[Target pointing data]
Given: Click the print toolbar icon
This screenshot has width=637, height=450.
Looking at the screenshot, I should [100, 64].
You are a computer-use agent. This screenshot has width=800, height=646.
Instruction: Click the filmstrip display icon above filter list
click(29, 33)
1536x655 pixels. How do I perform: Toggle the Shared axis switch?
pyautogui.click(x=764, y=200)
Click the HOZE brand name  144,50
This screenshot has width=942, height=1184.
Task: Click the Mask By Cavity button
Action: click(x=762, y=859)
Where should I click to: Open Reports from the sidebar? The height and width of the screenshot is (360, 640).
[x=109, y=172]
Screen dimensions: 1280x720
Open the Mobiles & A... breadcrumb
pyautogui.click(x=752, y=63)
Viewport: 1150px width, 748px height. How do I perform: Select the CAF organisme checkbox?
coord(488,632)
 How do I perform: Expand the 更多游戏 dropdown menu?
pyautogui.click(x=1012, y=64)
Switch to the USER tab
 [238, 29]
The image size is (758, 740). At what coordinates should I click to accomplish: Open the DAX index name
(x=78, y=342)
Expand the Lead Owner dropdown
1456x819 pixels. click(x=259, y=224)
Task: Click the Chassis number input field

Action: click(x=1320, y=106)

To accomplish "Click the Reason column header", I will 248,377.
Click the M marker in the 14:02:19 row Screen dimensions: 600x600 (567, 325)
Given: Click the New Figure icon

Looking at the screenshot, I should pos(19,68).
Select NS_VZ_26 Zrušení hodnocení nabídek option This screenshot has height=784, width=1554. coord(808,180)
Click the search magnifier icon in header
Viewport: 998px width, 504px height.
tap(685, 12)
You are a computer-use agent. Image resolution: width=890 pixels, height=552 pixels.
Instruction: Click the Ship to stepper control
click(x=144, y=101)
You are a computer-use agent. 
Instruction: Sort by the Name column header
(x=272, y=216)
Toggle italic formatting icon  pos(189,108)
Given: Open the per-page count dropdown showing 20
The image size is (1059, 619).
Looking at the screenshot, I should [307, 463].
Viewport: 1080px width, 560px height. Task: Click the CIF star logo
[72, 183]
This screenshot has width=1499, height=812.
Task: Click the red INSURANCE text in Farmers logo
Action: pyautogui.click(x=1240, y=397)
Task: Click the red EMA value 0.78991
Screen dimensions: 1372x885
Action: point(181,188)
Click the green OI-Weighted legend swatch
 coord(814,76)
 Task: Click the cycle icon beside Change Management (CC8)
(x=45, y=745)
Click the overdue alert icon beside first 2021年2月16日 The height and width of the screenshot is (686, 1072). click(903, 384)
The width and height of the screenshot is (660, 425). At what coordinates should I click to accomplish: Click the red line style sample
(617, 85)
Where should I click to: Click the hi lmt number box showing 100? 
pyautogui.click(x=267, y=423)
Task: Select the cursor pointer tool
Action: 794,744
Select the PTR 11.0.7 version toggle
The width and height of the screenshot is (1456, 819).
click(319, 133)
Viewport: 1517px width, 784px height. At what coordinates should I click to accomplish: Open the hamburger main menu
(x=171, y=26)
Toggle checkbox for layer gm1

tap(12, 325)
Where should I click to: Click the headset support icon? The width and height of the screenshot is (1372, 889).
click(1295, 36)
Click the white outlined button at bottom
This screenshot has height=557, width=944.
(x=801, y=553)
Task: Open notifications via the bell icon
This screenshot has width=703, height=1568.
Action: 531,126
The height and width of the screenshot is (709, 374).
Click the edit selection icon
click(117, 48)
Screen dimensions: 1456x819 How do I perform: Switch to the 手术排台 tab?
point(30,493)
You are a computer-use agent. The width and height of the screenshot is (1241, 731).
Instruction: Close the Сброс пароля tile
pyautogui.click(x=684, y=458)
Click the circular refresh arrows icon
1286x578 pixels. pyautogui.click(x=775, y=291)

__Problem requirements__
Write out every row above without changing a single character.

__Response__
Given: Click the print toolbar icon
This screenshot has width=637, height=450.
Looking at the screenshot, I should [100, 64].
You are a computer-use agent. This screenshot has width=800, height=646.
Instruction: Click the filmstrip display icon above filter list
click(29, 33)
1536x655 pixels. How do I perform: Toggle the Shared axis switch?
pyautogui.click(x=764, y=200)
Click the HOZE brand name  144,50
This screenshot has width=942, height=1184.
Task: Click the Mask By Cavity button
Action: click(x=762, y=859)
Where should I click to: Open Reports from the sidebar? The height and width of the screenshot is (360, 640).
[x=109, y=172]
Screen dimensions: 1280x720
Open the Mobiles & A... breadcrumb
pyautogui.click(x=752, y=63)
Viewport: 1150px width, 748px height. How do I perform: Select the CAF organisme checkbox?
coord(488,632)
 How do I perform: Expand the 更多游戏 dropdown menu?
pyautogui.click(x=1012, y=64)
Switch to the USER tab
 [238, 29]
The image size is (758, 740). At what coordinates should I click to accomplish: Open the DAX index name
(x=78, y=342)
Expand the Lead Owner dropdown
1456x819 pixels. click(x=259, y=224)
Task: Click the Chassis number input field

Action: click(x=1320, y=106)

To accomplish "Click the Reason column header", I will 248,377.
Click the M marker in the 14:02:19 row Screen dimensions: 600x600 (567, 325)
Given: Click the New Figure icon

Looking at the screenshot, I should pos(19,68).
Select NS_VZ_26 Zrušení hodnocení nabídek option This screenshot has height=784, width=1554. coord(808,180)
Click the search magnifier icon in header
Viewport: 998px width, 504px height.
tap(685, 12)
You are a computer-use agent. Image resolution: width=890 pixels, height=552 pixels.
Instruction: Click the Ship to stepper control
click(x=144, y=101)
You are a computer-use agent. 
Instruction: Sort by the Name column header
(x=272, y=216)
Toggle italic formatting icon  pos(189,108)
Given: Open the per-page count dropdown showing 20
The image size is (1059, 619).
Looking at the screenshot, I should [307, 463].
Viewport: 1080px width, 560px height. Task: Click the CIF star logo
[72, 183]
This screenshot has width=1499, height=812.
Task: Click the red INSURANCE text in Farmers logo
Action: pyautogui.click(x=1240, y=397)
Task: Click the red EMA value 0.78991
Screen dimensions: 1372x885
Action: point(181,188)
Click the green OI-Weighted legend swatch
 coord(814,76)
 Task: Click the cycle icon beside Change Management (CC8)
(x=45, y=745)
Click the overdue alert icon beside first 2021年2月16日 The height and width of the screenshot is (686, 1072). click(903, 384)
The width and height of the screenshot is (660, 425). At what coordinates should I click to accomplish: Click the red line style sample
(617, 85)
Where should I click to: Click the hi lmt number box showing 100? 
pyautogui.click(x=267, y=423)
Task: Select the cursor pointer tool
Action: 794,744
Select the PTR 11.0.7 version toggle
The width and height of the screenshot is (1456, 819).
click(319, 133)
Viewport: 1517px width, 784px height. At what coordinates should I click to accomplish: Open the hamburger main menu
(x=171, y=26)
Toggle checkbox for layer gm1

tap(12, 325)
Where should I click to: Click the headset support icon? The width and height of the screenshot is (1372, 889).
click(1295, 36)
Click the white outlined button at bottom
This screenshot has height=557, width=944.
(x=801, y=553)
Task: Open notifications via the bell icon
This screenshot has width=703, height=1568.
Action: 531,126
The height and width of the screenshot is (709, 374).
Click the edit selection icon
click(117, 48)
Screen dimensions: 1456x819 How do I perform: Switch to the 手术排台 tab?
point(30,493)
You are a computer-use agent. The width and height of the screenshot is (1241, 731).
Instruction: Close the Сброс пароля tile
pyautogui.click(x=684, y=458)
Click the circular refresh arrows icon
1286x578 pixels. pyautogui.click(x=775, y=291)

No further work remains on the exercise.